Change Effectiveness Review Specification
This specification defines the Quality Unit–approved governance requirements for post-implementation review of GMP-impacting changes to confirm that intended objectives were achieved without adverse impact to product quality, compliance, or data integrity.
Authoritative Quality Control specification defining change effectiveness review governance and decision authority. This document does not define review checklists, timelines, or monitoring tools.
1. Purpose
To establish Quality Unit–approved governance requirements ensuring that GMP-impacting changes are evaluated after implementation to verify effectiveness, confirm risk mitigation, and identify unintended outcomes.
2. Scope
This specification applies to all GMP-impacting changes subject to change control, including changes to materials, processes, analytical methods, equipment, facilities, systems, documents, and quality controls.

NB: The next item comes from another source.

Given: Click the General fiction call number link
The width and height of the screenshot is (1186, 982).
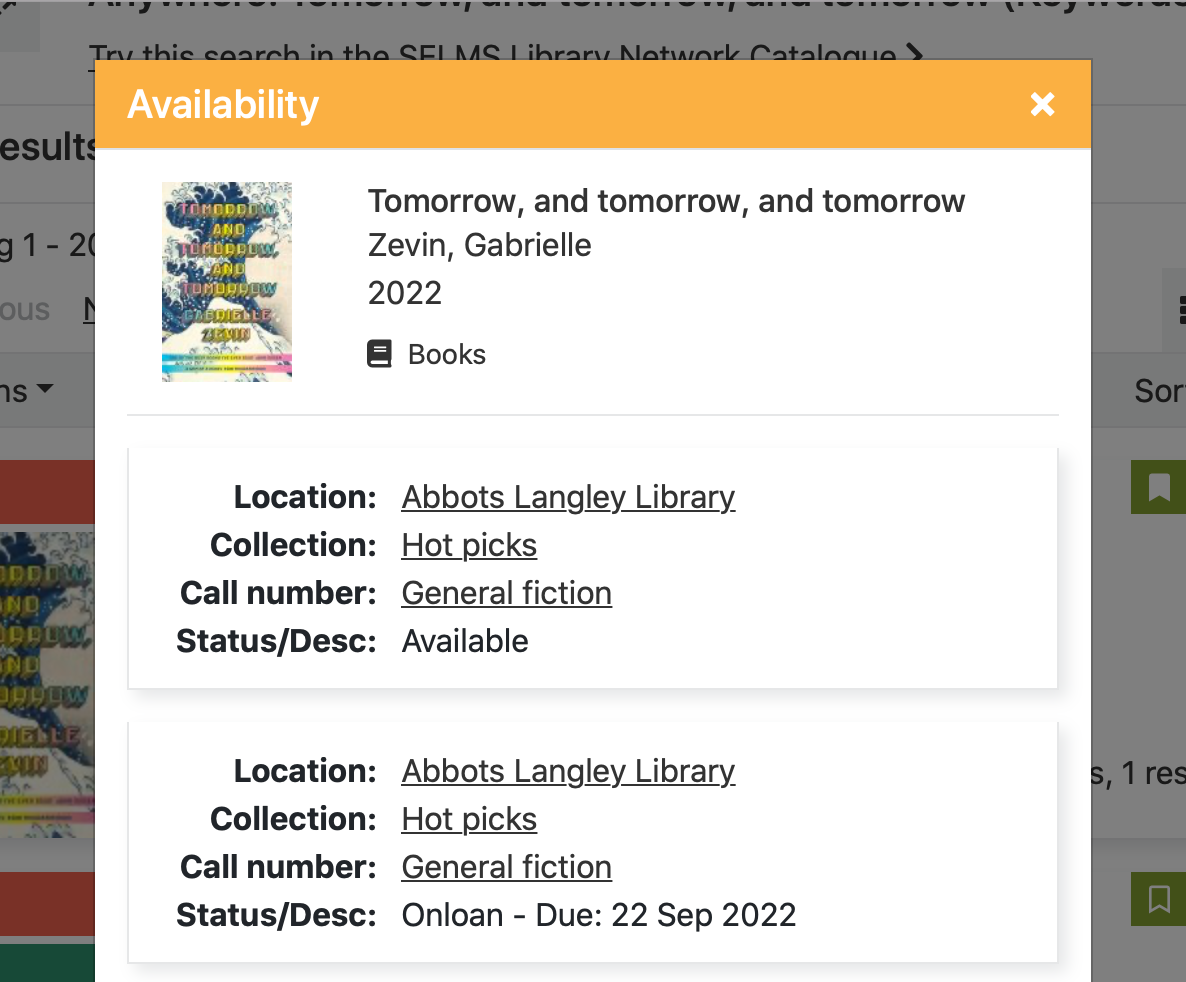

Applicable Business Domains include:
- Quality Control (QC)
- Quality Assurance (QA)
- Production (PROD)
- Packaging (PKG)
- Laboratory Operations
- Engineering & Facilities
- Information Technology (IT)
3. Ownership & Governance
- Owner: Quality Control (Quality Unit)
- Approver: Quality Control Operations (QCO)
- Change Control: Quality Management System (QMS)
- Requirement Authority: QC-REQ-IDX
- QC-REQ-IDX Reference: QC-CHG-004
Change effectiveness review requirements defined in this specification shall not be omitted, abbreviated, or informally applied outside approved QMS change control.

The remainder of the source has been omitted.